THE EXERCISE: Turn the item lines below into a Markdown table with the columns "Row" and "Item text": put a row number in the first column and the line in the second, and omit blank lines. Cover all the items, and leave the pictures out of the table.

..............................

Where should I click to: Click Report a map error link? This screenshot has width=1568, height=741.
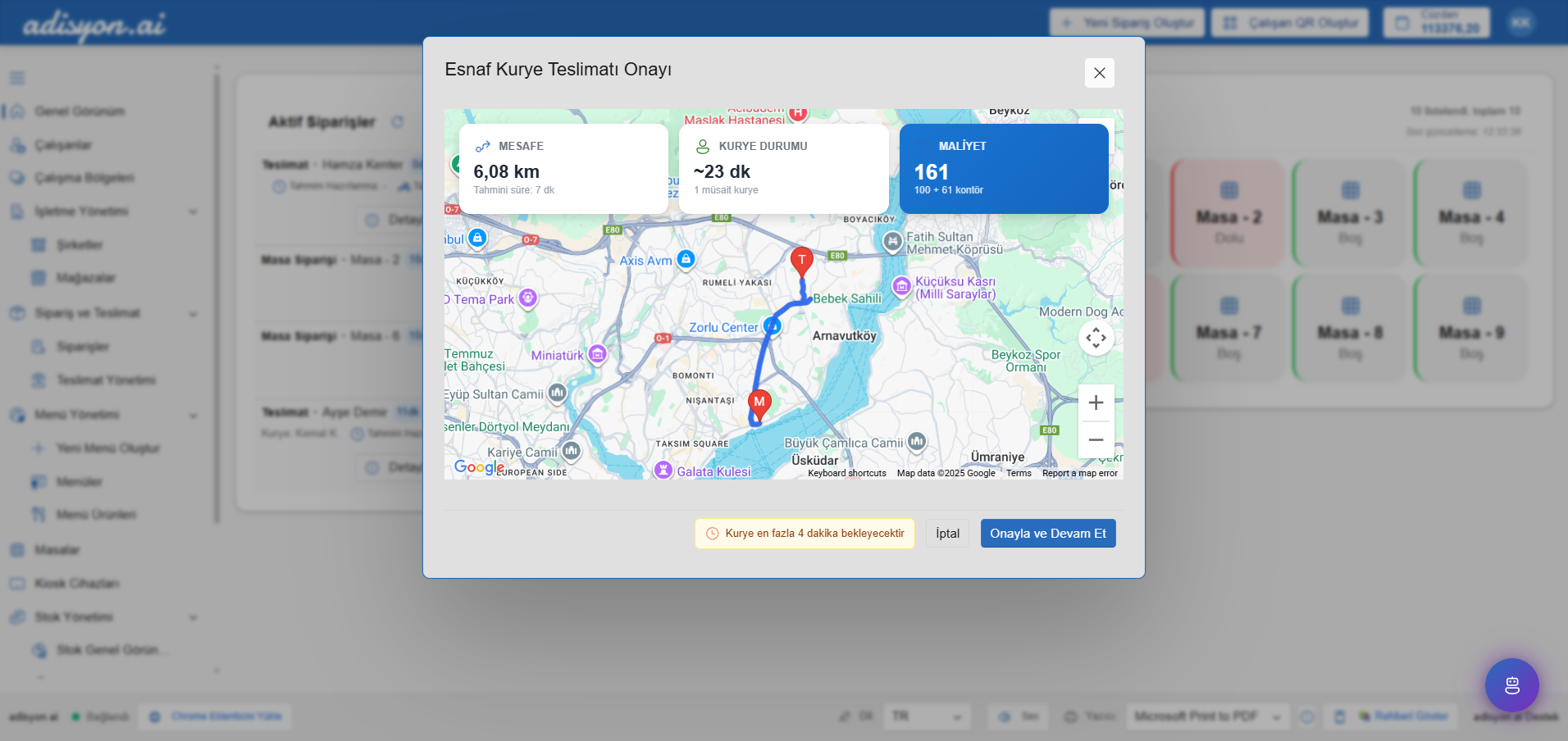(x=1079, y=473)
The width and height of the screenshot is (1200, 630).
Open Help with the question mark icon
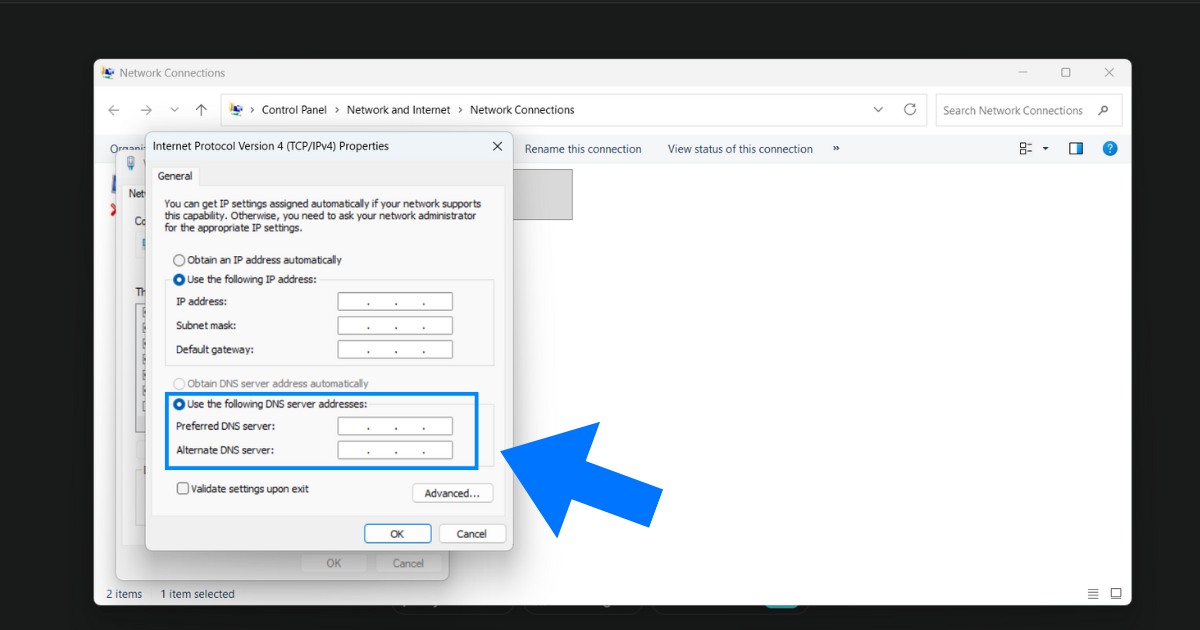(1110, 148)
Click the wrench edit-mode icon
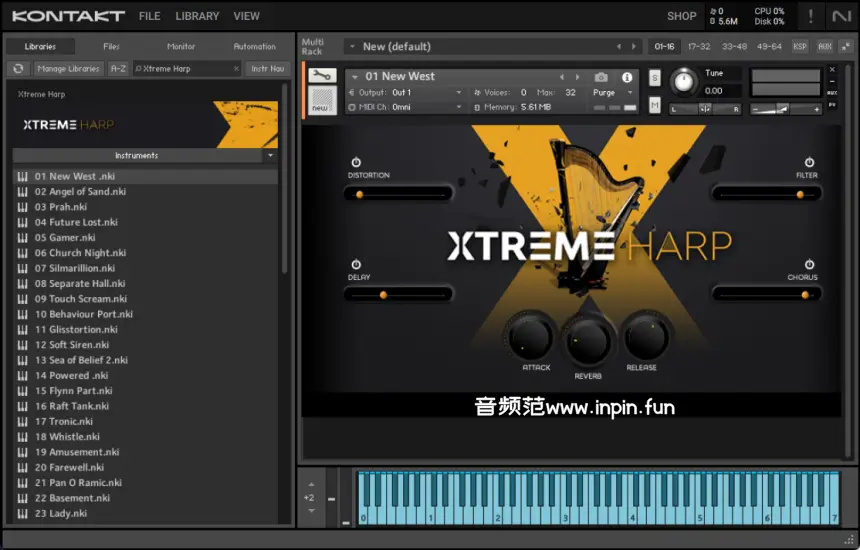The height and width of the screenshot is (550, 860). [x=322, y=77]
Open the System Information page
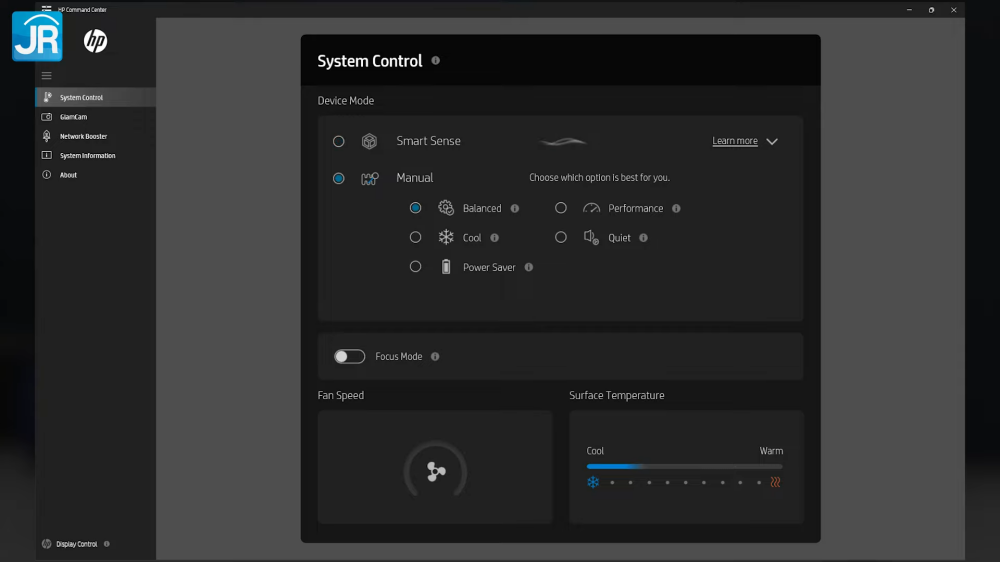The width and height of the screenshot is (1000, 562). [x=87, y=156]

..............................

REPLY:
| Row | Item text |
|---|---|
| 1 | Where should I click to: Click Report a map error link? This screenshot has width=1568, height=741. |
| 2 | (x=1079, y=473) |
| 3 | The width and height of the screenshot is (1200, 630). |
| 4 | Open Help with the question mark icon |
| 5 | (1110, 148) |
| 6 | Click the wrench edit-mode icon |
| 7 | The height and width of the screenshot is (550, 860). [x=322, y=77] |
| 8 | Open the System Information page |
| 9 | The width and height of the screenshot is (1000, 562). [x=87, y=156] |